◆ PROBLEM DESCRIPTION ◆
Revise the records below by changing every "badge" to "label" and leaving everything else untouched.

◆ RECORDS SHOWN ◆
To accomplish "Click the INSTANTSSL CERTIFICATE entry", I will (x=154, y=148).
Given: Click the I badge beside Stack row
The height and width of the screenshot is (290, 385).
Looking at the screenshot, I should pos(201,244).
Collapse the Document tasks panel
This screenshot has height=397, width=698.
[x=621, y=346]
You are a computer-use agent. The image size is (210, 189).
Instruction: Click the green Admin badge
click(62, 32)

◆ TASK ANSWER ◆
To accomplish "Click the INSTANTSSL CERTIFICATE entry", I will (x=154, y=148).
Given: Click the I label beside Stack row
The height and width of the screenshot is (290, 385).
Looking at the screenshot, I should pos(201,244).
Collapse the Document tasks panel
This screenshot has height=397, width=698.
[x=621, y=346]
You are a computer-use agent. The image size is (210, 189).
Instruction: Click the green Admin label
click(62, 32)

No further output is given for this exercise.